Air conditioning apparatus
Abstract
By studying or storing refrigerating cycle characteristics of an air conditioning apparatus at the normal time and comparing them with refrigerating cycle characteristics acquired from the air conditioning apparatus at the time of operation, it becomes possible to exactly and accurately diagnose normality or abnormality of the air conditioning apparatus under any installation conditions and environmental conditions, which eliminates operations of inputting a difference between apparatus model names, a piping length, a height difference, etc at the time of apparatus installation. Accordingly, it aims at shortening the time of judging normality or abnormality, and improving the operability.

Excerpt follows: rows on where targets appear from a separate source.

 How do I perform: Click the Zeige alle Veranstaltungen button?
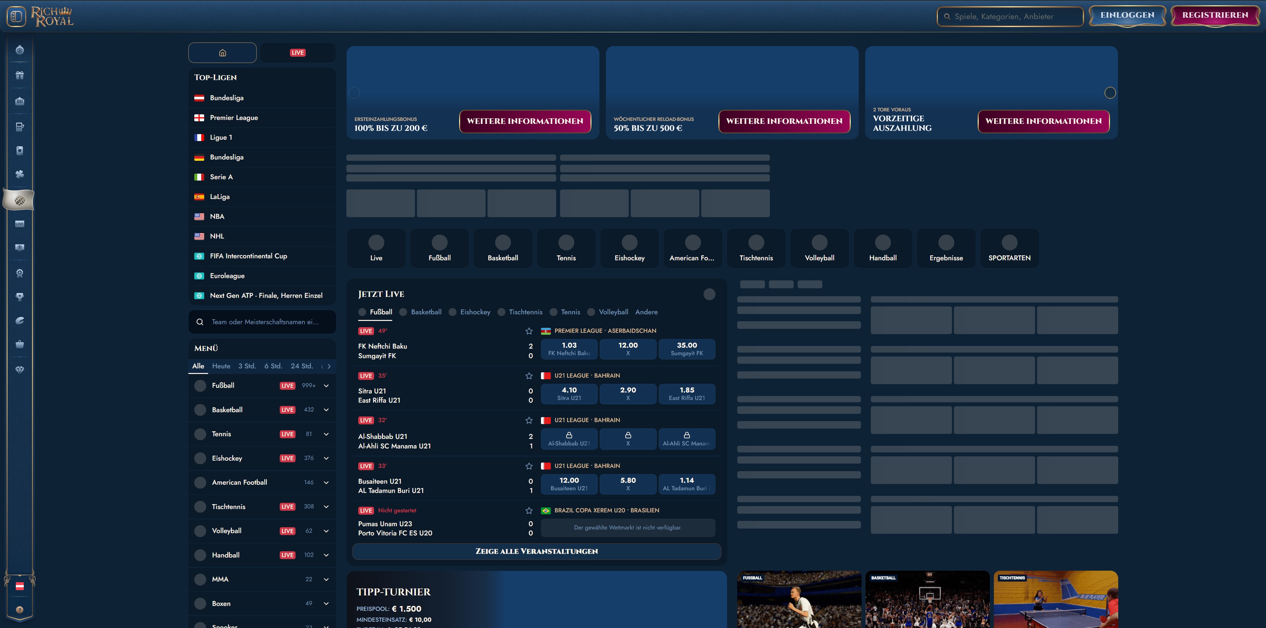[x=536, y=551]
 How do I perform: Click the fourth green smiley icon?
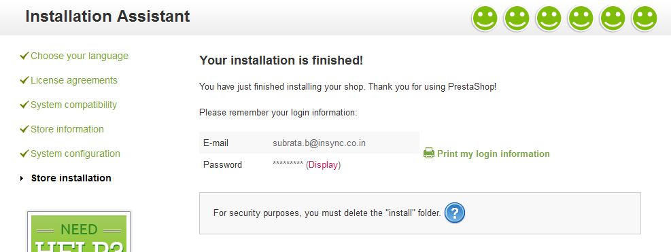coord(581,19)
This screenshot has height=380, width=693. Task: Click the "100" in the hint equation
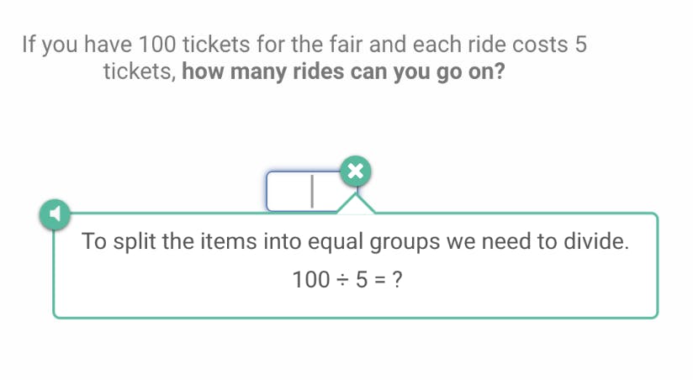pyautogui.click(x=309, y=280)
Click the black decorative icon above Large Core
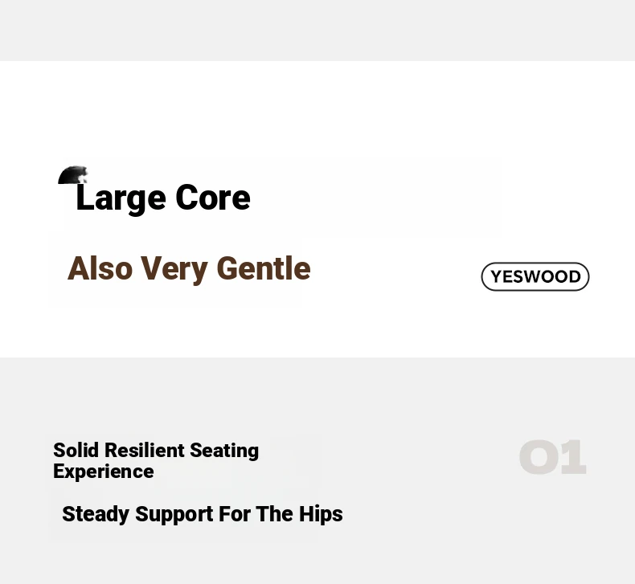 coord(72,175)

It is characterized by calculating and comparing a measured value (a value of liquid phase temperature efficiency ε L (SC/dT c ) calculated from temperature information) concerning an amount of a liquid phase part of the refrigerant in the high-pressure-side heat exchanger with a theoretical value (a value of liquid phase temperature efficiency ε L (1−EXP(−NTU R )) calculated from the transfer unit number NTU R at refrigerant side).
Claims
exact text as granted — not AI-modified1. An air conditioning apparatus comprising:
a refrigerating cycle to connect a compressor, a high-pressure-side heat exchanger, a throttle device and a low-pressure-side heat exchanger by piping, to circulate a refrigerant of high temperature and high pressure in the high-pressure-side heat exchanger, and to circulate a refrigerant of low temperature and low pressure in the low-pressure-side heat exchanger;
a temperature detection part of high-pressure refrigerant to detect a temperature of the refrigerant in the high-pressure-side heat exchanger;
a temperature detection part of high-pressure-side heat exchanger entrance-side refrigerant to detect a temperature of the refrigerant at an entrance side of the high-pressure-side heat exchanger;
a temperature detection part of high-pressure-side heat exchanger exit-side refrigerant to detect a temperature of the refrigerant at an exit side of the high-pressure-side heat exchanger;
a fluid temperature detection part to detect a temperature at a location of the fluid circulating outside of the high-pressure-side heat exchanger;
a calculation comparison part to calculate a first value obtained by dividing a supercooling degree SC which is obtained by subtracting the temperature detected by the temperature detection part of high-pressure-side heat exchanger exit-side refrigerant from the temperature detected by the temperature detection part of high-pressure refrigerant, by dT c which is a value obtained by subtracting the temperature detected by the fluid temperature detection part from the temperature detected by the temperature detection part of high-pressure refrigerant, and 1−EXP(−NTU R ) as a second value based on NTU R which is obtained by calculating (ΔH CON ×A L )/(dT c ×C pr ×A) (where ΔH CON is an enthalpy difference between an enthalpy at the entrance of the high-pressure-side heat exchanger which is calculated from the temperature detected by the temperature detection part of high-pressure-side heat exchanger entrance-side refrigerant and the temperature detected by the temperature detection part of high-pressure refrigerant and an enthalpy at the exit of the high-pressure-side heat exchanger which is calculated from the temperature detected by the temperature detection part of high-pressure-side heat exchanger exit-side refrigerant and the temperature detected by the temperature detection part of high-pressure refrigerant, A L is a heating surface area of liquid phase of the high-temperature-side heat exchanger, A is a heating surface area of the high-temperature-side heat exchanger, and C pr is a specific heat at constant pressure of the refrigerant), and compare the first value calculated and the second value calculated; and
a judgment part to judge a refrigerant leak based on a comparison result of the calculation comparison part.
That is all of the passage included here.